This kinda feels like a daft question, but I’ll ask it anyways.
I’m just getting started and after the few test pieces I have carved, I’ve sometimes needed to move the spindle out of the way to mode the material in or out. As far as I can see, I should go back into Easel, hit Carve, and then use the jog buttons to move the machine. Is this the easiest way? Am I missing something?
Thanks in advance for your answers.
The easiest way is turn off power to the motors and simply push the spindle slowly with your hands. There is a slight possibility that you can fry your controller board from the current the motors generate when you push them. But if you move the spindle slowly the risk is minimal. I moved mine by hand all the time with no problems.
Of course the best practice is to always use the jog controls to move the spindle under motor power the way it is designed to be moved. There are several advantages to this method. The biggest is that the controller does not lose track of the X/Y location of the spindle. It is also a good habit to learn to always use the jog controls so that when/if you move up to a larger machine you will be accustomed to moving it correctly.
Hi Bob, thanks for this.
Could I use a tool such as http://winder.github.io/ugs_website/ open at the same time as Easel, and use the sender as a way of moving the spindle around, and then just use Easel to design and Carve. I don’t think I’m ready to design and carve from within the UGS just yet…
No, you can’t have UGS and easel both connected at the same time. When one is connected the other will be unable.
My preference is UGS for everything, but in easel the best method is the one you’ve mentioned, click carve and jog from there…
I’ll stick to Easel while I learn more about the machine. Appreciate your guidance!
That’s probably a bad example. You have to manually move the printer head on mine to level the bed, and you do it often.
I’m with Phil here on this one. If you manually jog the machine the steppers will generate electricity and feed it back onto both your X-Controller but also in many cased back into your PC. This is not good long term for either. In addition if you apply voltage feedback to your PC it will disconnect that USB port and you will not be able to access it again until you reboot your PC.
Always better to use software to move the machine around.
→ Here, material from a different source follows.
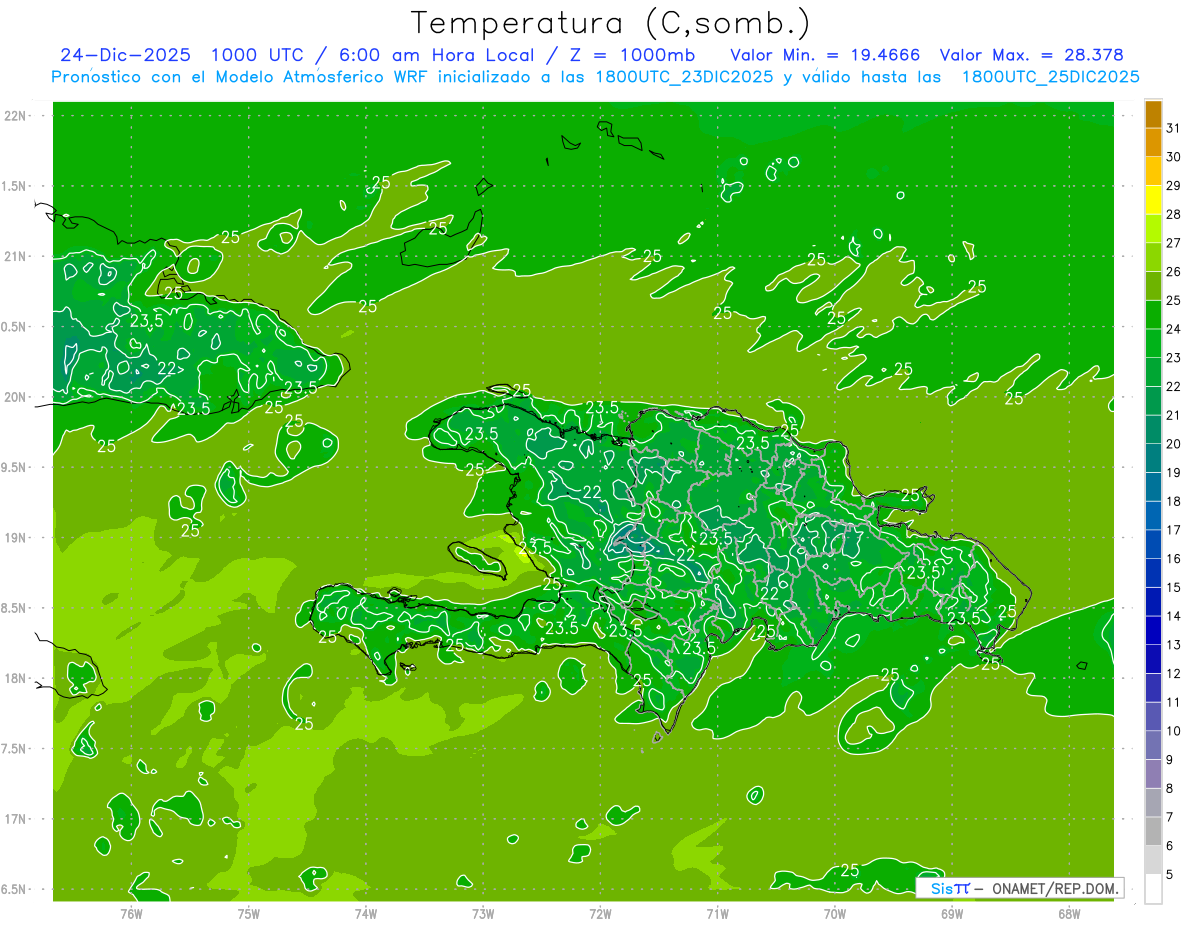Click the 13 label on the color scale
Viewport: 1200px width, 927px height.
(x=1173, y=645)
I pop open Easel and just hit carve then move the machine with the arrow keys, might be crude but it works safely!
It’s a Wanhao Duplicator I3 (sold as a Monoprice Maker Select). Yep, that’s the actual way to level the bed. http://downloads.monoprice.com/files/manuals/13860_Manual_151111.pdf.
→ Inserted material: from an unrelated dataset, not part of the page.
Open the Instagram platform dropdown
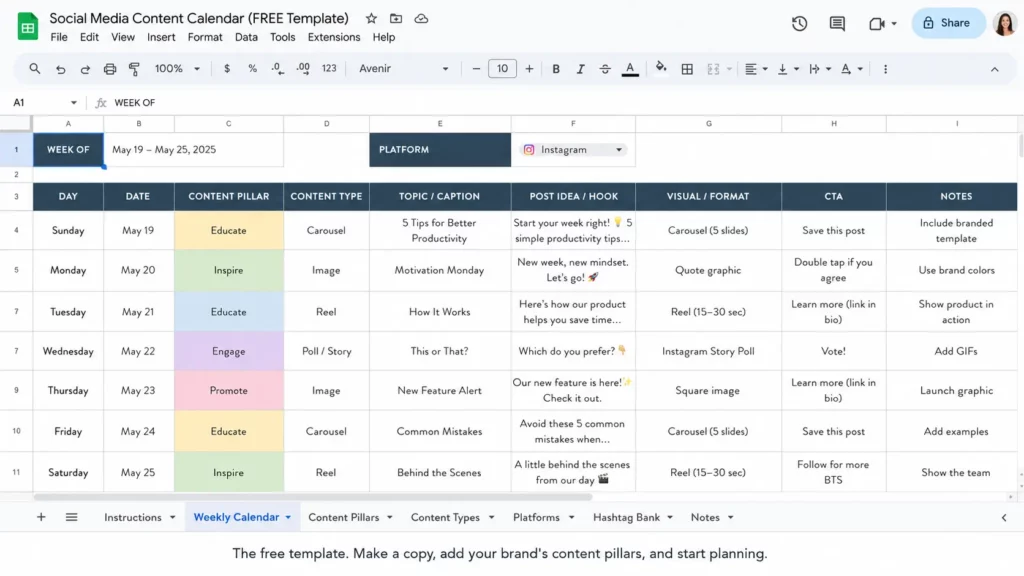The image size is (1024, 576). [x=573, y=150]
The attractions of that particular 3d printer are 1) price, 2) price, and 3) price. For $260 on Black Friday, I couldn’t resist, and I’ve been pleasantly surprised at how decent it is given the $. But there are several “they did what???” moments.
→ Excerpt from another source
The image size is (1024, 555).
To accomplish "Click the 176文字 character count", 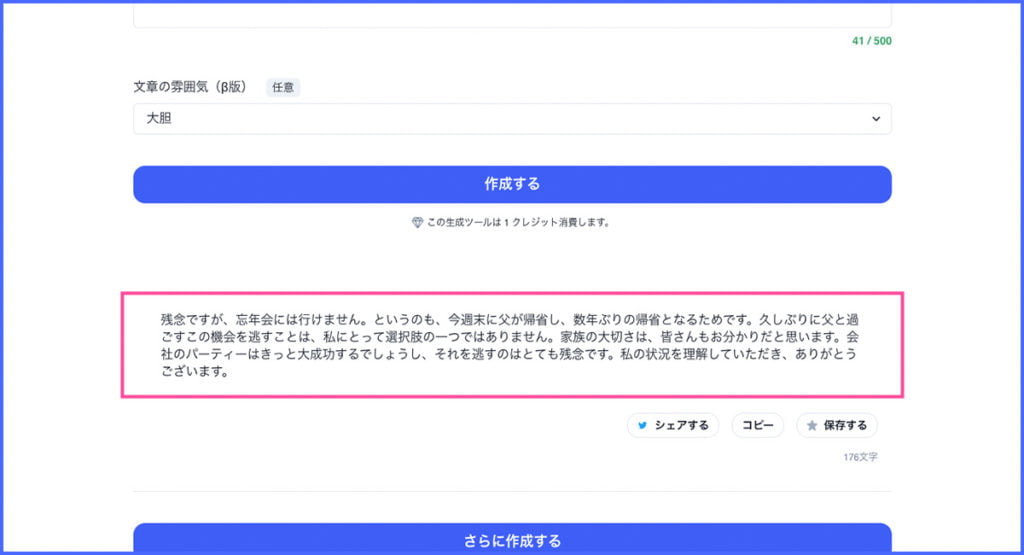I will [861, 457].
I don’t want to say you should be doing this on your XCarve though. I do (if I need to fix a skew in the x-y axis), but my XCarve is purely hobby, so if I break something it’s more of a “drat” than an “ARRRGH!!!”
Hi, I may be wrong here, but I think if you can go to the top of Easel and go to the machine button and hit home and the machine should go to the home position. I am not sure if it will mess up your project when you have paused it or not. I hope this helps!
No that uses the homing switches to set the machines home position. Sounds like it would… best bet is to set a G28, or G30 so set a “home” position
Further daft question… what does the lock motor/unlock motor option on the carve page do? Is that an option here?